> Page extract
· · · · · · ·

For me it was so wonderful to get outside to soak up some nature ,see the stars at night and smell the mountain air.
smiley - goodlucksmiley - goodlucksmiley - goodluck


Frustration!

Post 314

abbi normal "Putting on the Ritz" with Dr Frankenstein

Plan to sit and shower even if you feel better because it sound slike you need to conserve energy ever where you can Cheerful. We got our shower redone so that I can easily step in,the head is low and I have a chair. Finally I feel the same or possibly ( rarely)better when i get out of the shower instaed of worse.

It was very hard for me to slow down. I know you probably want to accomplish what you can for your own sense of well being. What you are describing is very familiar to me. I have wondered about the medications you mentioned - you are the first to describe your experience with them.

Try not to use all you have before stopping. It was the hardest thing for me to learn, for twinny too. I still over - do at times because after a long slow down I need to feel as though i am accomplishing something. I spent a lot of time saying and thinking I was not getting anything done ( was doing more than now). It can be a bad catch 22 because the more you run yourself down you risk the possibility of the lower function from over doing being the average.

It IS and Was the hardest part.
I am happier knowing for sure something is beyond me than not trying but there is a line where you have to just not do the same thing that hurt 3 times *before that forth time!


Frustration!

Post 315

U1567414

well i was brought up on the coast ,when i got married we moved in land so i love having breaks to the coast sea air and all that .smiley - hug


Frustration!

Post 316

zendevil


I am seething.

In order to get the medication and medical treatment which has already been certified as necessary for me to continue just existing, i have to go and have all the bloody tests done all over again; my f***ingsmiley - doctor refuses to certify that i haven't got better, worse or stayed the same; catch 22 is that of course I have to pay for these tests 'cos i haven't got the certification to prove that i am sick till i get the tests done...go fathom.

*Wanders off to delete items from shopping list and examine bank statement.*

zdt


Frustration!

Post 317

U1567414

I am seething.

In order to get the medication and medical treatment which has already been certified as necessary for me to continue just existing, i

well theres a new neuro dr started up out hospial i have to have more tests down oh nooooo not the lumber punture again nooooooooooooooo .smiley - ok


Frustration!

Post 318

zendevil


Have you had the "let's attatch electrodes to the nerves and see which one makes her scream loudest" one yet? It makes Josef Mengele (torture doctor in nazi death camps) look likesmiley - santa

Great fun innit?

zdt


Frustration!

Post 319

abbi normal "Putting on the Ritz" with Dr Frankenstein

Terri if it is TB - which others and yourself seem to think is more likely than cancer, maybe they will pay for it.

Our state health departments do not want it to get out of hand as in the 50's. They do not pay for much but TB screens and treatment they will because of the public health threat.

Between the two TB is certainly more treatable.
Call the most public health sort of place you have there.

*stop swapping spit until you know*
smiley - goodlucksmiley - goodlucksmiley - goodluck


Frustration!

Post 320

abbi normal "Putting on the Ritz" with Dr Frankenstein

"Sometimes I feel so angry and frustrated, I'd like to hit something or throw something. Snag is, I'd have to expend so much energy to relieve my frustration, I wouldn't be able to do anything after that."
Cheerful Dragon

Boy can I relate!
Doing something physical was always my way to deal with frustrations.
I would think and do.
By the time I had accomplished something I had thought through the problem.

Sometimes I cussed or sang tunes with the wrong words until I eventually laughed if there was no solution or nothing to be done about whatever it was. Then I would be much calmer plus I had the added bonus of having gotten something positive done.

I'd say that was the biggest hurdle within the whole slowing down thing. Still is. Glad I learned to talk about things along the way. Starting talking is still a bit like pulling teeth (at times) but it usually does help.

· · · · · · ·

> Data section
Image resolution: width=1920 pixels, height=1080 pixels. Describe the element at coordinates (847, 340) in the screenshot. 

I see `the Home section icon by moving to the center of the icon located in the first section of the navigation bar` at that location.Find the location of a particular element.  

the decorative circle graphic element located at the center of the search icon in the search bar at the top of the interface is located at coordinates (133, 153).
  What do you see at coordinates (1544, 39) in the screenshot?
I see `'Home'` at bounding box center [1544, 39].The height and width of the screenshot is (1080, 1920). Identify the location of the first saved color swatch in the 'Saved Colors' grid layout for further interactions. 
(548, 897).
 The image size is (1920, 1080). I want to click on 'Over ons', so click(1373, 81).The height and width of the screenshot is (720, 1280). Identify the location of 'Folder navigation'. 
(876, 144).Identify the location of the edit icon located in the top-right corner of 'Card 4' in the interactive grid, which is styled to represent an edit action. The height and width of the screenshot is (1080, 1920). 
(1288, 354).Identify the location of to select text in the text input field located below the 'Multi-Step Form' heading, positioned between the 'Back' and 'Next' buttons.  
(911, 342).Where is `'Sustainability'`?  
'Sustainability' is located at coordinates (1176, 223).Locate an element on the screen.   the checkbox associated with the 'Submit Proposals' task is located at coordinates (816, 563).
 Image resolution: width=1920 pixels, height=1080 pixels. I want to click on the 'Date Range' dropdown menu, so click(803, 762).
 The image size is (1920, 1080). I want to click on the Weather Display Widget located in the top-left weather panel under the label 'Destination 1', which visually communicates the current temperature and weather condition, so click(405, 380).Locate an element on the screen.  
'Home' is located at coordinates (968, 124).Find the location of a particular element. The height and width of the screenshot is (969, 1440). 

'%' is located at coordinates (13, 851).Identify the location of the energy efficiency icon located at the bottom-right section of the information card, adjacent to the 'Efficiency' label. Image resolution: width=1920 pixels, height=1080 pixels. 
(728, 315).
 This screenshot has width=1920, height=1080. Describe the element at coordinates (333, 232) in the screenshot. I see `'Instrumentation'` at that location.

· · · · · · ·

In the Frustration thread, rewrite the part that opens with the words containing "Boy can I relate!" and closes with "something positive done.", replacing "cussed" with "swore".

Boy can I relate!
Doing something physical was always my way to deal with frustrations.
I would think and do.
By the time I had accomplished something I had thought through the problem.

Sometimes I swore or sang tunes with the wrong words until I eventually laughed if there was no solution or nothing to be done about whatever it was. Then I would be much calmer plus I had the added bonus of having gotten something positive done.